• [Exercise prompt] Can you write out the records below again, swapping every "Where should I click to" for "Where do I click to" and leaving everything else unchanged?

BEGIN

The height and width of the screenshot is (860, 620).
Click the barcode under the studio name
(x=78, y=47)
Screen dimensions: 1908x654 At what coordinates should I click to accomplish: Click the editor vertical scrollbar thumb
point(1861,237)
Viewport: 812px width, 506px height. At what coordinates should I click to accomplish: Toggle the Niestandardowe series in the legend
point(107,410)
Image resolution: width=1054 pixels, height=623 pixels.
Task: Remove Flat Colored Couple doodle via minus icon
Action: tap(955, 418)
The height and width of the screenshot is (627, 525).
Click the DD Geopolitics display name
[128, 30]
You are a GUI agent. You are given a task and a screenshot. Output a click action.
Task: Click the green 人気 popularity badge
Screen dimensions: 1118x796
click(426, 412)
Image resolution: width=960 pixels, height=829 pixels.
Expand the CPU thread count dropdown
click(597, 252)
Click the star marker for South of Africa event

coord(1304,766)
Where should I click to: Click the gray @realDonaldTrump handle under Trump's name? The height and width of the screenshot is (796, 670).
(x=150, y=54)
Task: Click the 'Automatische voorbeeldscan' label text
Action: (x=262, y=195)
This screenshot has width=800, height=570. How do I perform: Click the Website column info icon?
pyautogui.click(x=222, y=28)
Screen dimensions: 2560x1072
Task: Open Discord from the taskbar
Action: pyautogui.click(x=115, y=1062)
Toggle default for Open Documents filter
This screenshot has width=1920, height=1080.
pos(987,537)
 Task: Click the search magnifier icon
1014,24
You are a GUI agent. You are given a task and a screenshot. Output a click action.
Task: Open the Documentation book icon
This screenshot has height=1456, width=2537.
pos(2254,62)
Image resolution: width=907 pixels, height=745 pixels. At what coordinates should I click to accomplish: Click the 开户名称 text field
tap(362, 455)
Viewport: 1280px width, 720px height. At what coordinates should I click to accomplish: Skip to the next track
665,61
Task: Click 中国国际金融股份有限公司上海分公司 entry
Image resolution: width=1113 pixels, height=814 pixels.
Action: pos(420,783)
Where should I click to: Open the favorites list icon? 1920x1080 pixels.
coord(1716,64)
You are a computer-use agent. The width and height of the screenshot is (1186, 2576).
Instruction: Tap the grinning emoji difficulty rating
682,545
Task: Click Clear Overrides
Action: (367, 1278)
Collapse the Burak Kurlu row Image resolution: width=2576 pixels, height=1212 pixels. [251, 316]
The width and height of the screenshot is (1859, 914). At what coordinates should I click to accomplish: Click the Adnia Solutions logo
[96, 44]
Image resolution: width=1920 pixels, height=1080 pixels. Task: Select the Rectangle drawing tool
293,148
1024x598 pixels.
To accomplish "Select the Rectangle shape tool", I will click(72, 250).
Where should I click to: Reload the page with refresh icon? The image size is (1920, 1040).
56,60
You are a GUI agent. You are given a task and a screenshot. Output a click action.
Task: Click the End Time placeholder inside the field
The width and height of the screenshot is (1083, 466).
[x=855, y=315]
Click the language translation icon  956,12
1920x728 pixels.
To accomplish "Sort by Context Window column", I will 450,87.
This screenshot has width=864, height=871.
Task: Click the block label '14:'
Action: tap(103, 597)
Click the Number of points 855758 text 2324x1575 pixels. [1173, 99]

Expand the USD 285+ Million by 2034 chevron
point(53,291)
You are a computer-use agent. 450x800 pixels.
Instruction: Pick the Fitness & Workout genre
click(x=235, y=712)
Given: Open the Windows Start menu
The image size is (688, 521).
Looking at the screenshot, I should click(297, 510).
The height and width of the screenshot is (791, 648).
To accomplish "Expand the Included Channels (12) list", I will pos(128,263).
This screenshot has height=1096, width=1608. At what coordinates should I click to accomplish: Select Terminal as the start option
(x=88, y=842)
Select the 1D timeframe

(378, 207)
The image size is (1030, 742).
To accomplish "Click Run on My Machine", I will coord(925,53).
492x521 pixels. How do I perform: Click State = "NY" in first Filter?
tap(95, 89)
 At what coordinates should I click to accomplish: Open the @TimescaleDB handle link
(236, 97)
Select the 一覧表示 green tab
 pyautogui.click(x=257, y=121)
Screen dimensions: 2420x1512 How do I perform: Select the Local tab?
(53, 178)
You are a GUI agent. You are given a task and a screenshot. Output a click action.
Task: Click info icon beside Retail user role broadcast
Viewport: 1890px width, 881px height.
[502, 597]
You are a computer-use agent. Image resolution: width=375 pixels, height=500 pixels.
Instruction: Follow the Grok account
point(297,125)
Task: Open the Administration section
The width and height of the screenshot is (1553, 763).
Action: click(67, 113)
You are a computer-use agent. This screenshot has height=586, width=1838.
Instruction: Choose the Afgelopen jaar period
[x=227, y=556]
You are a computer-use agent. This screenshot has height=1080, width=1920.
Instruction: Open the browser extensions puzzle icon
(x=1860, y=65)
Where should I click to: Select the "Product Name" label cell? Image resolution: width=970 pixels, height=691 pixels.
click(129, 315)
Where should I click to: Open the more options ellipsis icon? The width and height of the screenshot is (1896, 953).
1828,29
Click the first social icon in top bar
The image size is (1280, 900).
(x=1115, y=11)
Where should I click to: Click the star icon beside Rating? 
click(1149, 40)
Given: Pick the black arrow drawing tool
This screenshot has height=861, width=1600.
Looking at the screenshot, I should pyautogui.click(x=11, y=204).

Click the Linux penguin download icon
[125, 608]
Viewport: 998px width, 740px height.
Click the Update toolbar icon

END

• [Result below]
The height and width of the screenshot is (860, 620).
Click the barcode under the studio name
(x=78, y=47)
Screen dimensions: 1908x654 At what coordinates should I click to accomplish: Click the editor vertical scrollbar thumb
point(1861,237)
Viewport: 812px width, 506px height. At what coordinates should I click to accomplish: Toggle the Niestandardowe series in the legend
point(107,410)
Image resolution: width=1054 pixels, height=623 pixels.
Task: Remove Flat Colored Couple doodle via minus icon
Action: tap(955, 418)
The height and width of the screenshot is (627, 525).
Click the DD Geopolitics display name
[128, 30]
You are a GUI agent. You are given a task and a screenshot. Output a click action.
Task: Click the green 人気 popularity badge
Screen dimensions: 1118x796
click(426, 412)
Image resolution: width=960 pixels, height=829 pixels.
Expand the CPU thread count dropdown
click(597, 252)
Click the star marker for South of Africa event

coord(1304,766)
Where do I click to: Click the gray @realDonaldTrump handle under Trump's name? The height and width of the screenshot is (796, 670).
(x=150, y=54)
Task: Click the 'Automatische voorbeeldscan' label text
Action: (x=262, y=195)
This screenshot has width=800, height=570. How do I perform: Click the Website column info icon?
pyautogui.click(x=222, y=28)
Screen dimensions: 2560x1072
Task: Open Discord from the taskbar
Action: pyautogui.click(x=115, y=1062)
Toggle default for Open Documents filter
This screenshot has width=1920, height=1080.
pos(987,537)
 Task: Click the search magnifier icon
1014,24
You are a GUI agent. You are given a task and a screenshot. Output a click action.
Task: Open the Documentation book icon
This screenshot has height=1456, width=2537.
pos(2254,62)
Image resolution: width=907 pixels, height=745 pixels. At what coordinates should I click to accomplish: Click the 开户名称 text field
tap(362, 455)
Viewport: 1280px width, 720px height. At what coordinates should I click to accomplish: Skip to the next track
665,61
Task: Click 中国国际金融股份有限公司上海分公司 entry
Image resolution: width=1113 pixels, height=814 pixels.
Action: pos(420,783)
Where do I click to: Open the favorites list icon? 1920x1080 pixels.
coord(1716,64)
You are a computer-use agent. The width and height of the screenshot is (1186, 2576).
Instruction: Tap the grinning emoji difficulty rating
682,545
Task: Click Clear Overrides
Action: (367, 1278)
Collapse the Burak Kurlu row Image resolution: width=2576 pixels, height=1212 pixels. [251, 316]
The width and height of the screenshot is (1859, 914). At what coordinates should I click to accomplish: Click the Adnia Solutions logo
[96, 44]
Image resolution: width=1920 pixels, height=1080 pixels. Task: Select the Rectangle drawing tool
293,148
1024x598 pixels.
To accomplish "Select the Rectangle shape tool", I will click(72, 250).
Where do I click to: Reload the page with refresh icon? The image size is (1920, 1040).
56,60
You are a GUI agent. You are given a task and a screenshot. Output a click action.
Task: Click the End Time placeholder inside the field
The width and height of the screenshot is (1083, 466).
[x=855, y=315]
Click the language translation icon  956,12
1920x728 pixels.
To accomplish "Sort by Context Window column", I will 450,87.
This screenshot has width=864, height=871.
Task: Click the block label '14:'
Action: tap(103, 597)
Click the Number of points 855758 text 2324x1575 pixels. [1173, 99]

Expand the USD 285+ Million by 2034 chevron
point(53,291)
You are a computer-use agent. 450x800 pixels.
Instruction: Pick the Fitness & Workout genre
click(x=235, y=712)
Given: Open the Windows Start menu
The image size is (688, 521).
Looking at the screenshot, I should click(297, 510).
The height and width of the screenshot is (791, 648).
To accomplish "Expand the Included Channels (12) list", I will pos(128,263).
This screenshot has height=1096, width=1608. At what coordinates should I click to accomplish: Select Terminal as the start option
(x=88, y=842)
Select the 1D timeframe

(378, 207)
The image size is (1030, 742).
To accomplish "Click Run on My Machine", I will coord(925,53).
492x521 pixels. How do I perform: Click State = "NY" in first Filter?
tap(95, 89)
 At what coordinates should I click to accomplish: Open the @TimescaleDB handle link
(236, 97)
Select the 一覧表示 green tab
 pyautogui.click(x=257, y=121)
Screen dimensions: 2420x1512 How do I perform: Select the Local tab?
(53, 178)
You are a GUI agent. You are given a task and a screenshot. Output a click action.
Task: Click info icon beside Retail user role broadcast
Viewport: 1890px width, 881px height.
[502, 597]
You are a computer-use agent. Image resolution: width=375 pixels, height=500 pixels.
Instruction: Follow the Grok account
point(297,125)
Task: Open the Administration section
The width and height of the screenshot is (1553, 763).
Action: click(67, 113)
You are a computer-use agent. This screenshot has height=586, width=1838.
Instruction: Choose the Afgelopen jaar period
[x=227, y=556]
You are a computer-use agent. This screenshot has height=1080, width=1920.
Instruction: Open the browser extensions puzzle icon
(x=1860, y=65)
Where do I click to: Select the "Product Name" label cell? Image resolution: width=970 pixels, height=691 pixels.
click(129, 315)
Where do I click to: Open the more options ellipsis icon? The width and height of the screenshot is (1896, 953).
1828,29
Click the first social icon in top bar
The image size is (1280, 900).
(x=1115, y=11)
Where do I click to: Click the star icon beside Rating? 
click(1149, 40)
Given: Pick the black arrow drawing tool
This screenshot has height=861, width=1600.
Looking at the screenshot, I should pyautogui.click(x=11, y=204).

Click the Linux penguin download icon
[125, 608]
Viewport: 998px width, 740px height.
Click the Update toolbar icon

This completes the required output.